The molecular weight of the substance (358.475 g/mol) is below 500, and therefore despite the high lipophilicity (Log P value >6.5), a default value of 100% skin absorption is recommended by Chapter R.7.c. However, as mentioned in Table R.7.12-3, the substance must be sufficiently water soluble in water to partition from the stratum corneum into the epidermis. Considering the low water solubility of the substance (0.052 mg/L at 20 °C), dermal absorption is expected to be low. However, the substance caused skin sensitization in mice, so dermal uptake can occur, even only at trace amounts.

Metabolism

In vivo data regarding metabolism is not available for the substance. Using the QSAR toolbox, it was predicted that in vivo (rat) the substance is mainly cleared by hydrolysis of the parent compound. For all isomers the respective acid (ortho-phthalic acid) is a common metabolite, while the alcohols differ for each isomer (e.g. 1-methylcyclohexanol or 4-methylcyclohexanol). Phtalates are known to be prone touridine 5'-diphosphoglucuronyl transferase (UGT)-catalyzed conjugation to form glucuronide-conjugated monoesters (Bang et al., 2011). Cyclohexanol can be oxidized by alcohol dehydrogenases to the respective carbonyl compounds, as was also predicted by the QSAR toolbox for4-methylcyclohexanol.

Excretion

The substance is a hydrophobic liquid with a molecular weight of 358.475 g/mol. Characteristics favouring urinary excretion include good water solubility and a low molecular weight (below 300 in the rat). Urinary excretion is therefore not expected for the substance itself. The metabolites can be excreted as such in the urine or faeces, however excretion is highly increased following glucuronide conjugation of the phthalic acid. 

Accumulation

The substance is poorly water soluble and is highly lipophilic (Log P value of >6.5). Based on these physicochemical characteristics, accumulation in the alveolar region of the lung is not expected. In contrast, the high Log P value favours concentration of the substance in the stratum corneum, while the poor water solubility highly limits systemic absorption. The substance will eventually be cleared from the stratum corneum as this is sloughed off. The high log P value also favours concentration of the substance in the adipose tissue, and the potential for accumulation is dependent on the exposure and half-life of the substance. There is no substance-specific data available on the biological half-live. In general, it is assumed that substances with high Log P values have long biological half-lives, and that daily exposure to substances with a Log P value higher than 4 could result in a build-up of that substance within the body.

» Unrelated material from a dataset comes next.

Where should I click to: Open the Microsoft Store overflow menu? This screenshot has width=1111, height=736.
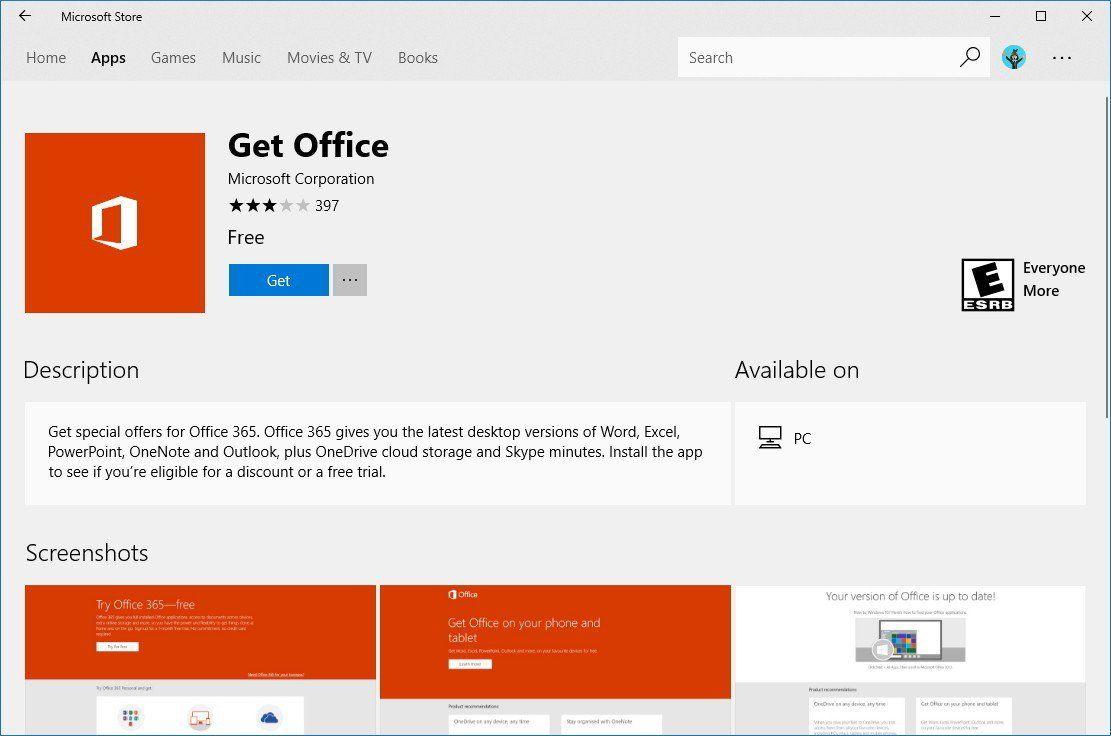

However, since phthalates are known to be prone to extensive metabolism (Meeker et al., 2009), a shorter half-live is to be expected, which leads to the final assessment of ‘low bioaccumulation potential’.

 

References

Bang, D. Y., Lee, I. K., & Lee, B.-M. (2011).Toxicological Characterization of Phthalic Acid.Toxicological Research,27(4), 191–203.

Meeker, J. D., Sathyanarayana, S., & Swan, S. H. (2009). Phthalates and other additives in plastics: human exposure and associated health outcomes.Philosophical Transactions of the Royal Society B: Biological Sciences,364(1526), 2097–2113.